Given task -> Could you copy every line of the records below word for word, leaving out the pictures?

Dataset content ->
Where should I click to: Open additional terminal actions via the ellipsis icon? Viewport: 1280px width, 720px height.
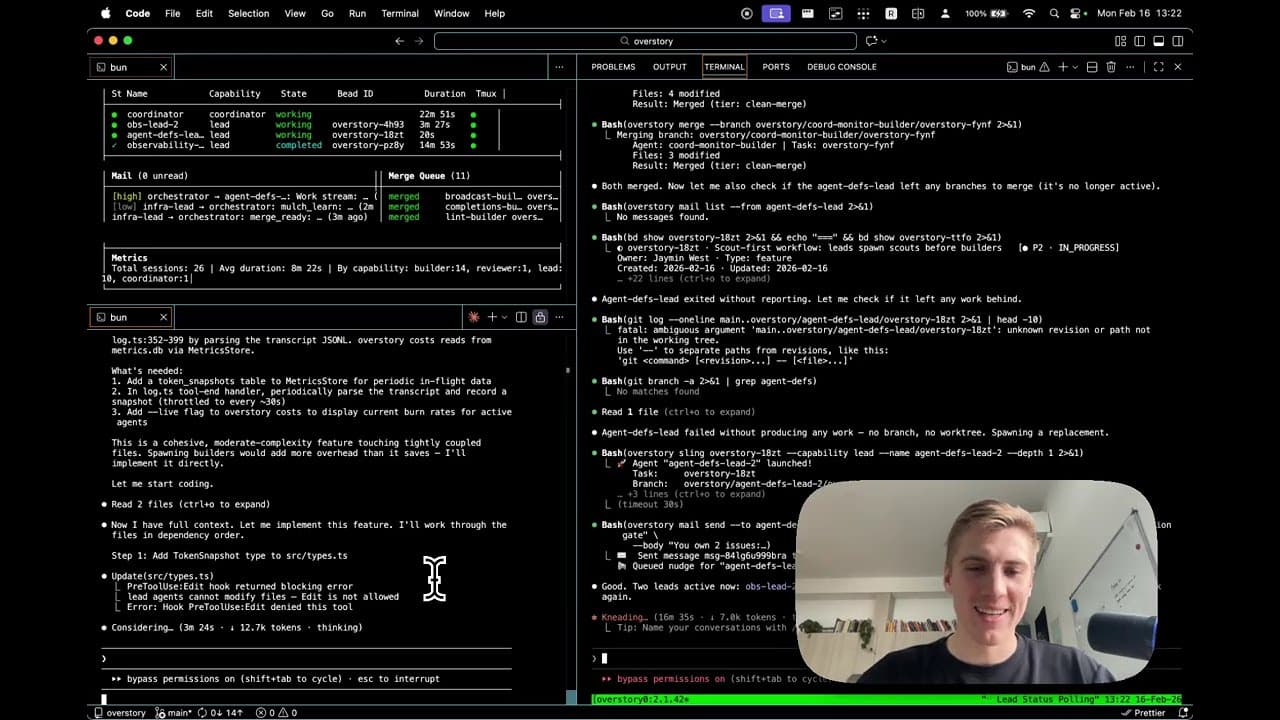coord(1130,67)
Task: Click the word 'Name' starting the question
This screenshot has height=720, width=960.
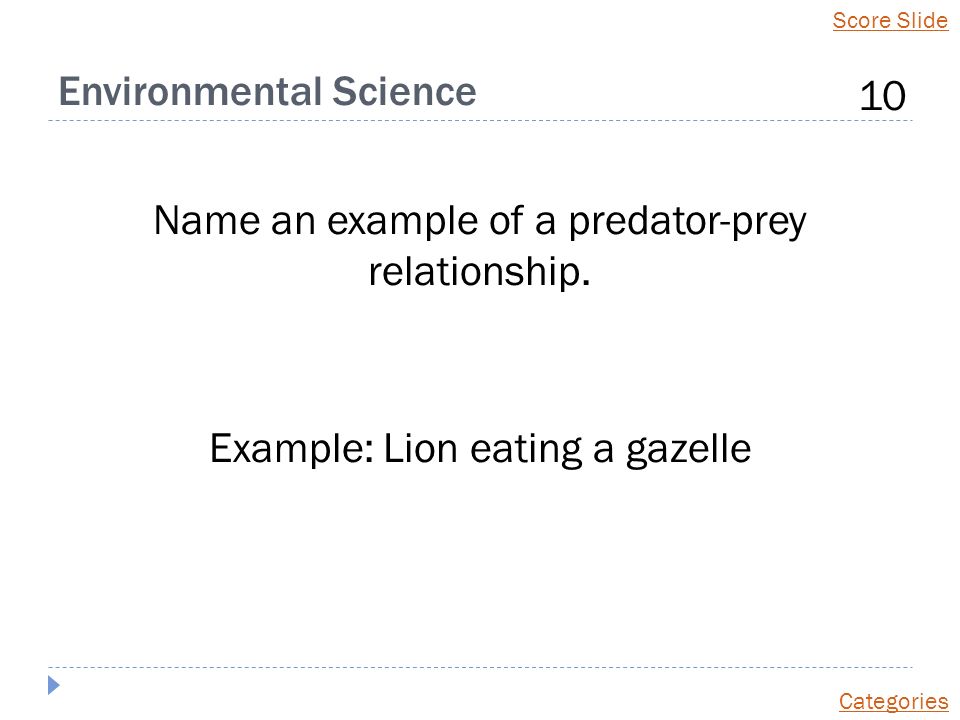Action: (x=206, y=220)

Final answer ->
Where should I click to: Open additional terminal actions via the ellipsis icon? Viewport: 1280px width, 720px height.
coord(1130,67)
Task: Click the word 'Name' starting the question
This screenshot has height=720, width=960.
Action: (x=206, y=220)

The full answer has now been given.